Rose led the discussion segment with Schieffer by using his "bystander" label of the chief executive, first touting how Obama began his second term with "big political victory – wanting to do things. And there's now this picture – one, of intrusive government, and yet, a President who seems like a bystander in his own government." The Face the Nation host replied with his extreme Nixon-era citation and continued by outlining his claim that the President is basically out to lunch:
BOB SCHIEFFER: ...[S]ome people are saying, are we back to the Nixon administration? This is what they did in the Nixon administration. This is not the Nixon administration, where you had burglars and people talking about blowing up the Brookings Institution.
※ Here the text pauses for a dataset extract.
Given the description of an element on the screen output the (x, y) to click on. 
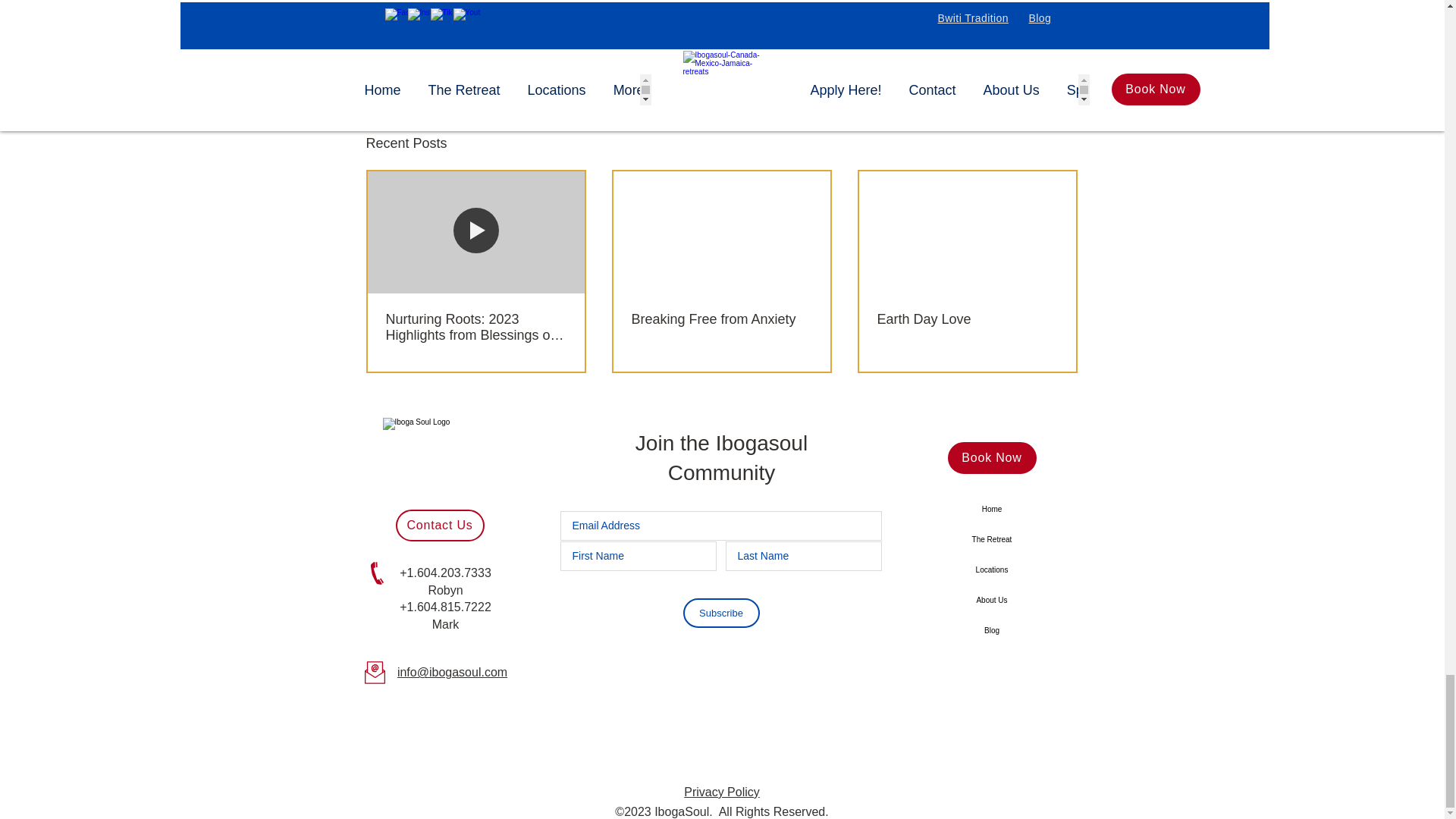
Breaking Free from Anxiety (720, 319)
Earth Day Love (966, 319)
This is more of a case – is anybody home? I mean, just all of a sudden...you have this thing over at the Justice Department...getting all these phone records of all the reporters. The attorney general – well, he didn't know anything about it. You get to the IRS – they don't seem to know anything about the Tea Party thing. You come to the White House – they don't know anything about Benghazi. I mean, somebody's got to grab hold of this thing, and I mean – you know, it's – it's very, very disturbing what we're seeing here.
Schieffer was referring to a June 1973 story by the Washington Post's Woodward and Bernstein that indicated that Nixon special counsel Chuck Colson "proposed firebombing the Brookings Institution as a cover-up or a diversionary tactic while operatives would attempt to recover politically damaging classified documents believed to be in the office of then-Brookings fellow...Morton Halperin." Colson later stated that "there is always a possibility that I might have said it....It is characteristic of me...but I never made it and certainly never meant it.”
The CBS host continued his spin when co-anchor Norah O'Donnell pointed out that the Obama administration "took a lot of proactive action yesterday" with all three scandals:
SCHIEFFER: They did – but it was yesterday. I mean, why – how is it these things all – you know, nobody seems to have been taking them very seriously up until this point. There is no question, though, that the administration was trying to get the story out that the war on terrorism – the threat of terrorism had been lessened. It wasn't as serious as it – as it had been pictured. And that erupts into this thing with all these e-mails. We see, at the State Department, the spokesman there saying, my high higher-ups in the building are worried about this. Well, which higher-ups? Why were the higher-ups worried?
O'DONNELL: You're speaking about Victoria Nuland, the State Department spokesperson – and in these e-mails back and forth, she was saying, my higher-ups were worried about this. And the question is, was it the Secretary of State, Hillary Clinton?
SCHIEFFER: And we still don't know – we still don't know the answer to that. It's a pretty easy thing. I mean, obviously, I think the President did the right thing in letting the temporary head of the IRS go. But what happens now? I mean, where does this go from here? I mean, that should not have happened.
Rose gave his "the President has to take control of his own government" near the end of the segment. Schieffer then cited how "you're now seeing those on the left saying, you know – the President has got to start participating in the presidency, I believe, is the way that Dana Milbank phrased it in the Washington Post. This is not somebody coming at it from the right." He concluded that "the President has some serious problems here, and can he grab hold of this? If he doesn't, he's not going to get anything done in the second term. I think that's the bottom line."
It should be pointed out that Dan Rather, Schieffer's former colleague at CBS, gave similar pro-Obama spin later on Thursday morning on MSNBC's Morning Joe:
DAN RATHER: Those who compare it to Watergate – the Republicans are always eager to jump on almost anything and say, well, it's like Watergate. We're – we're not anywhere in the same cosmos as that, because – keep in mind with Watergate – while using the Internal Revenue Service to punish one's opponents came directly from the President [Nixon] himself. That's a fact. Now, in this case, we don't even know whether the President [Obama] was aware that this was happening.
This is the same Dan Rather who characterized the Iran-Contra controversy during the second Reagan term as a "Watergate-style scandal in the making", as he did on the November 25, 1986 edition of CBS Evening News.